Мать заставила меня принять участие в этой встрече. Ее аргумент был попросту неопровержим: "Тебе ведь тоже полвека стукнет…" Пригласила она также нашего сына Конни, а поскольку Габи не возразила, то мать и заполучила его в качестве трофея. Приехала она на "трабанте" песочного цвета, который весьма выделялся среди привычных в Дампе "мерседесов" и "опелей". Мои уговоры ограничиться мною и избавить Конни от сентиментальной ностальгии по прошлому мать оставила без внимания. Мое мнение как отца в расчет не принималось, да и вообще в оценке моей персоны мать и моя прежняя супруга были едины, хотя обычно их суждения расходились: для матери я оставался, как она любила говариват, рохлей; Габи же пользовалась любым поводом, чтобы назвать меня неудачником.

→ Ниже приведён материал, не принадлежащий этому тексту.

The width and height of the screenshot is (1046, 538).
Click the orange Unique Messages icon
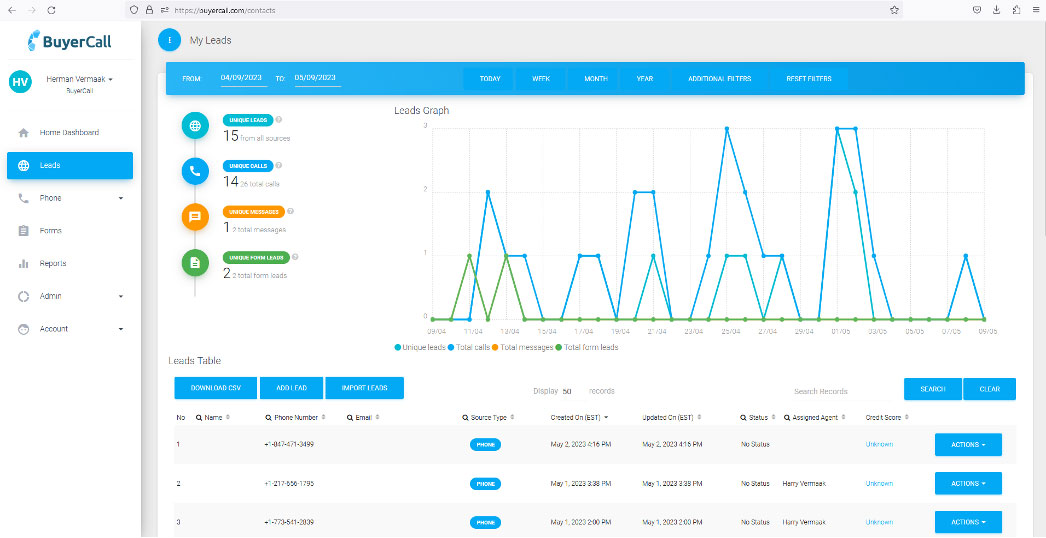195,216
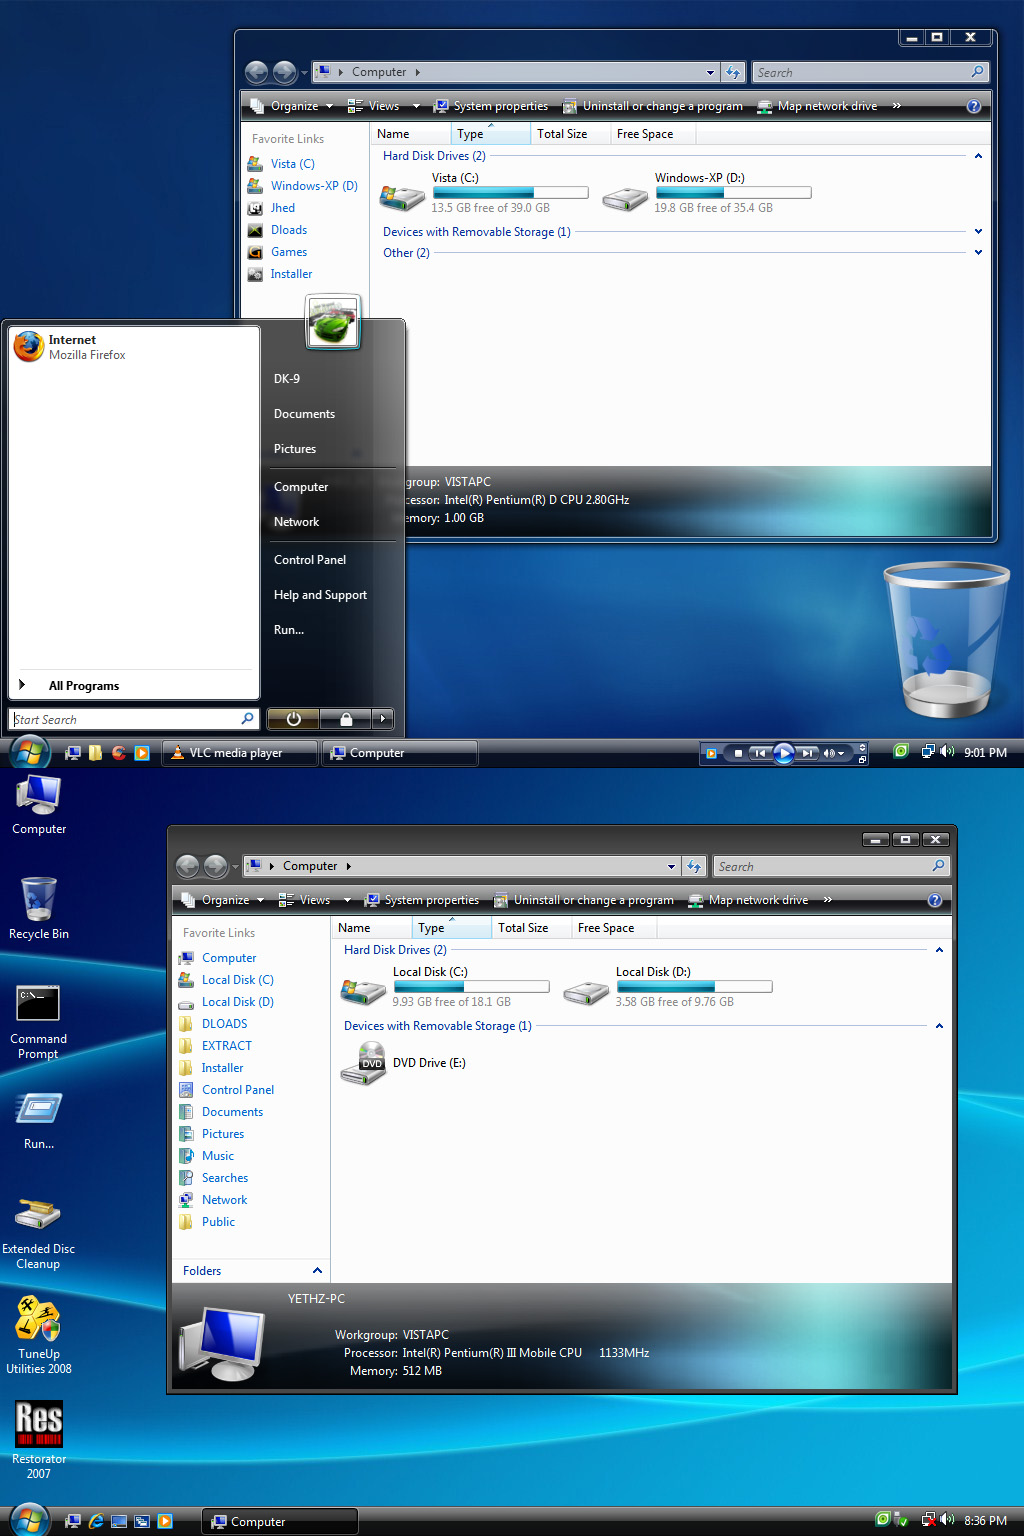
Task: Click the Start menu power button
Action: coord(293,719)
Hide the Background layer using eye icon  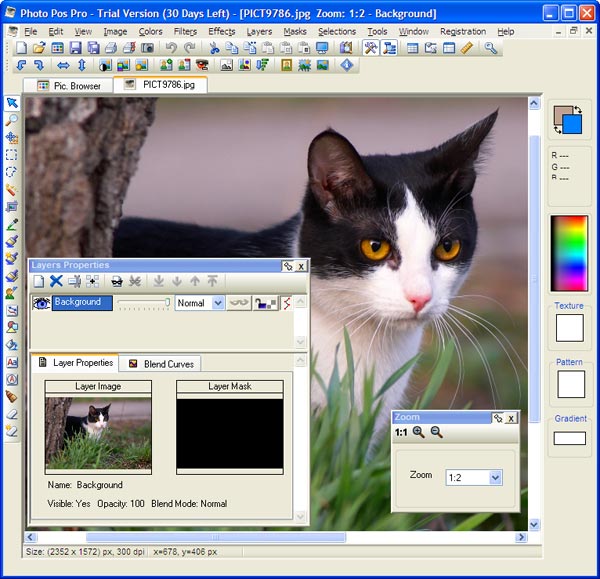(41, 302)
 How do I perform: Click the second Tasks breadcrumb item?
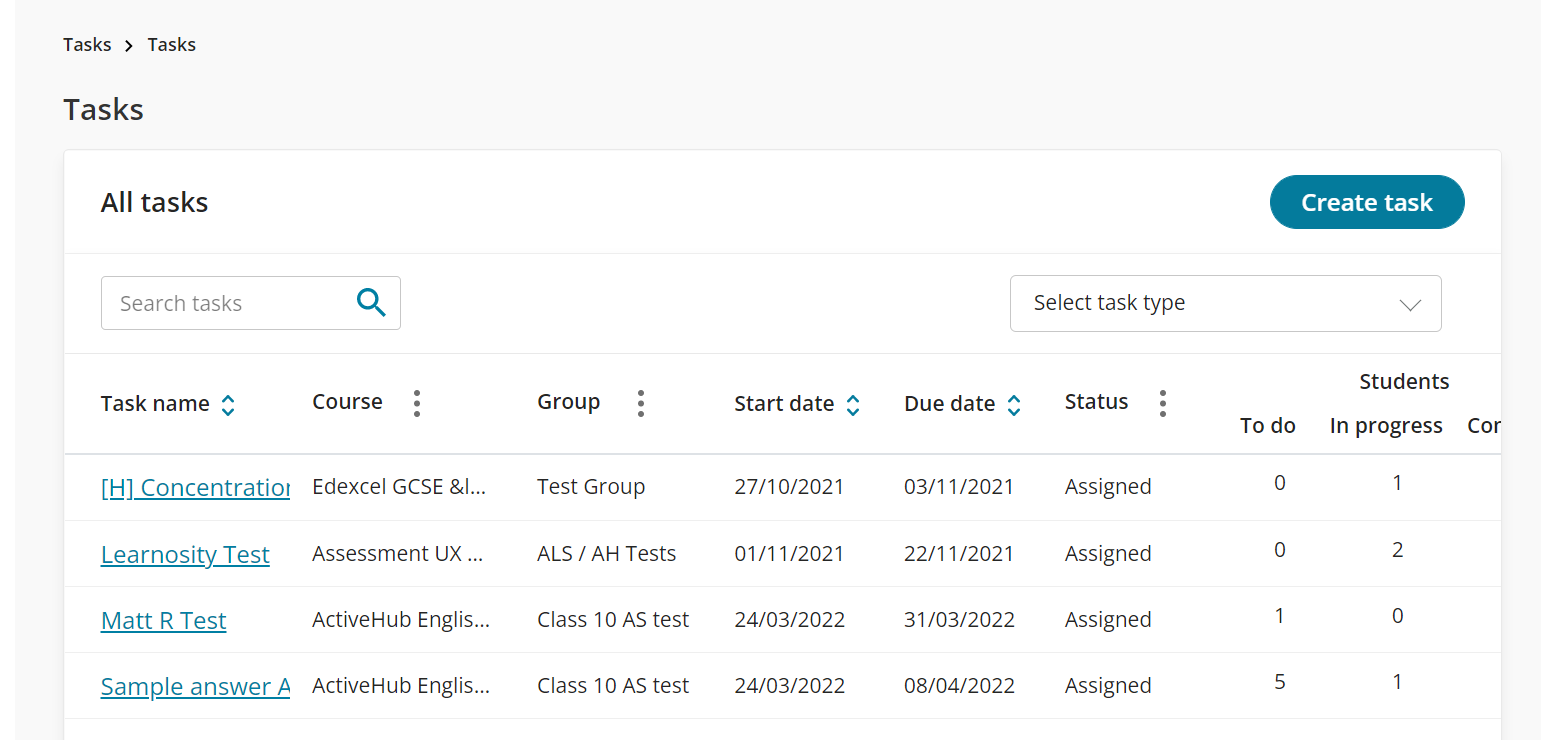171,44
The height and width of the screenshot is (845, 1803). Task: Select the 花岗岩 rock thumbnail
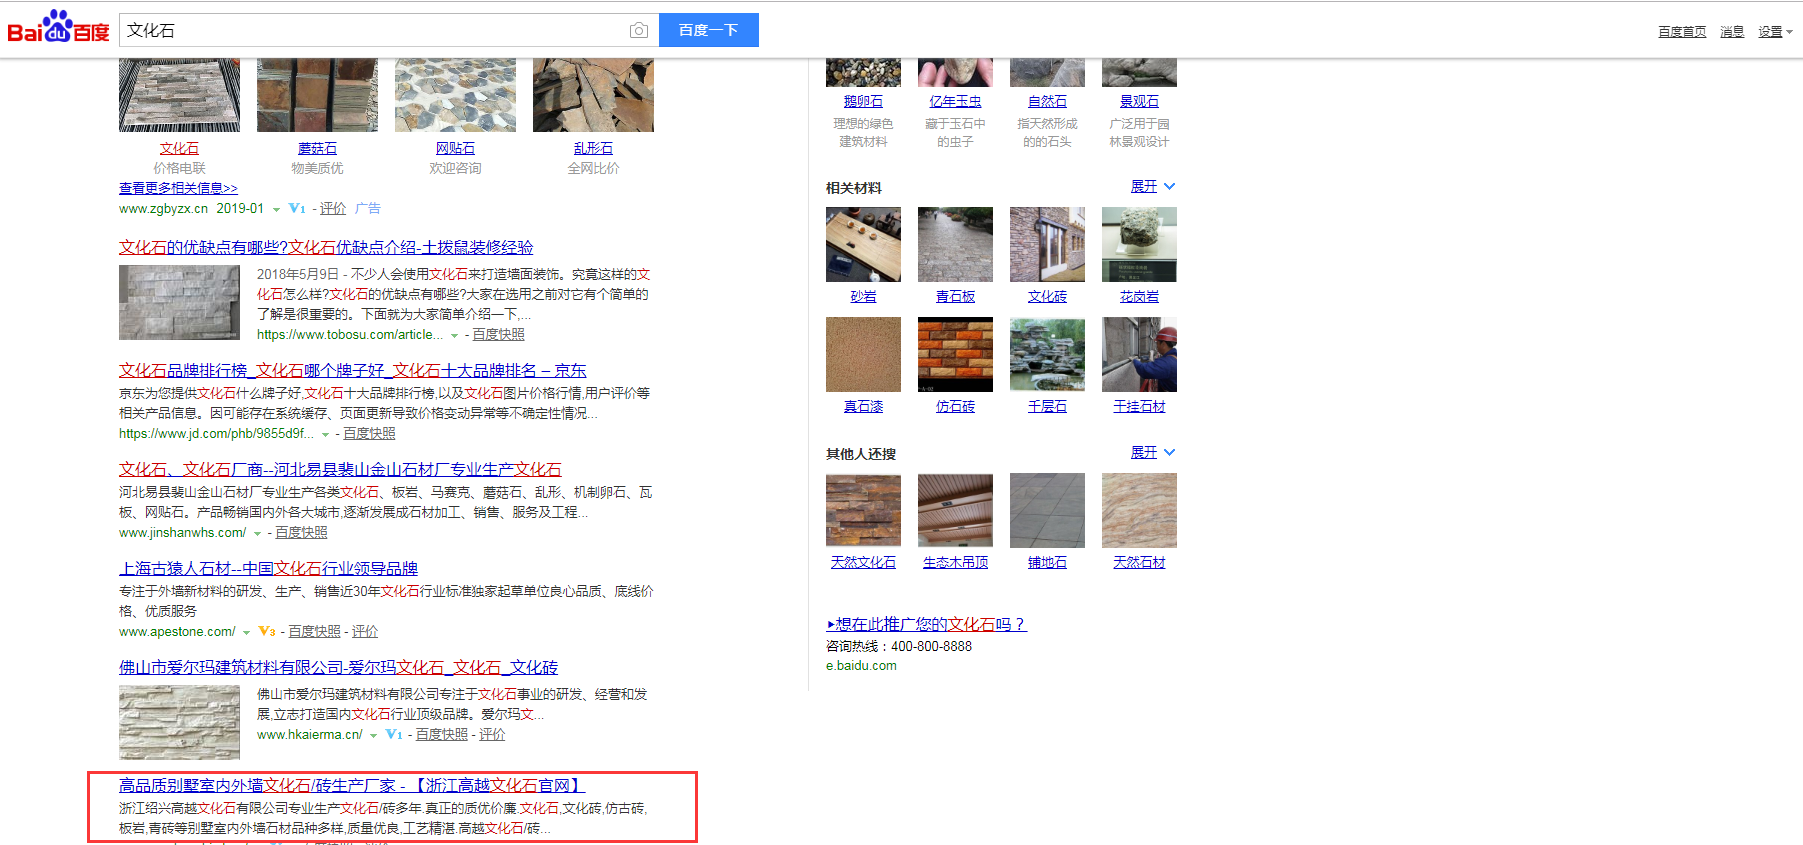tap(1139, 244)
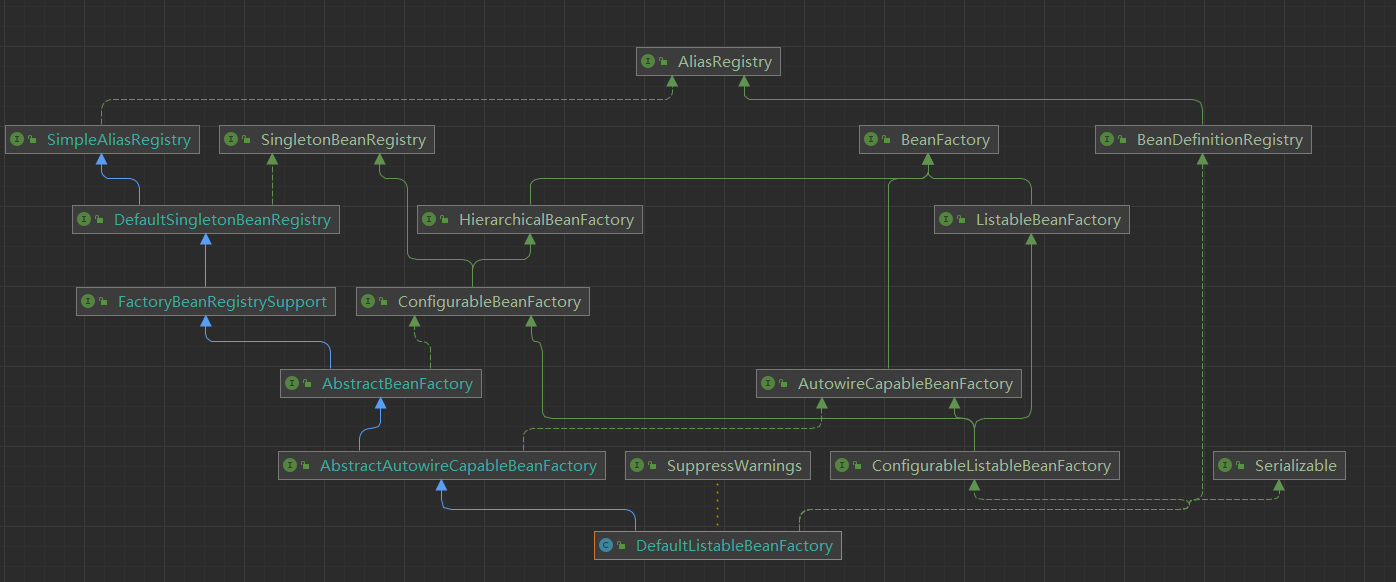Screen dimensions: 1396x582
Task: Select the HierarchicalBeanFactory node
Action: [530, 219]
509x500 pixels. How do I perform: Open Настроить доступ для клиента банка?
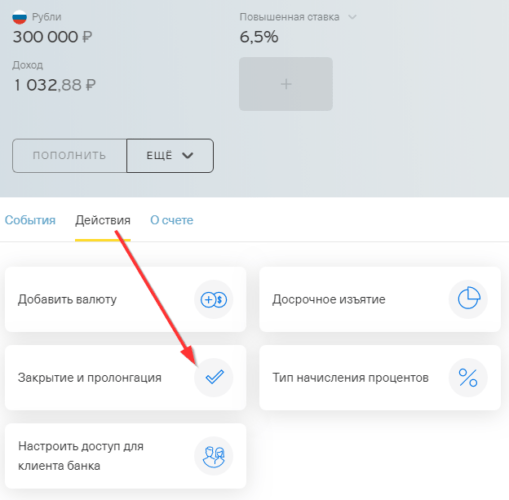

Словом, неудивительно, что два с половиной дня, проведенные в Дампе, оказались для меня весьма тягостными. Слонялся, чувствуя себя идиотом, безостановочно дымил как паровоз. В качестве журналиста я мог бы, конечно, использовать подобное событие для репортажа или хотя бы для небольшой заметки. Видимо, члены попечительского совета даже ожидали от меня чего-то в эдаком роде, поскольку мать поначалу представляла меня "репортером шпрингеровских газет". Я не прекословил, однако, попытавшись делать записи, не смог двинуться дальше фразы: "Погода - она и есть погода". Да и какую роль я взял бы на себя в репортаже? Родившегося на "Густлоффе"? Или же роль нейтрального свидетеля, как того требовала профессия журналиста?
У матери на все имелся ответ. Обнаружив среди присутствующих нескольких людей, переживших катастрофу, и пообщавшись с некоторыми бывшими членами экипажа миноносца "Лёве", которые сами заговорили с ней, она стала представлять меня при каждом удобном случае уже не шпрингеровским репортером, а "младенцем, родившимся посреди той жуткой катастрофы". Разумеется, не забывала заметить, что тридцатого числа предстоит отпраздновать мое пятидесятилетие, хотя программа предусматривает в этот день час тихого поминовения.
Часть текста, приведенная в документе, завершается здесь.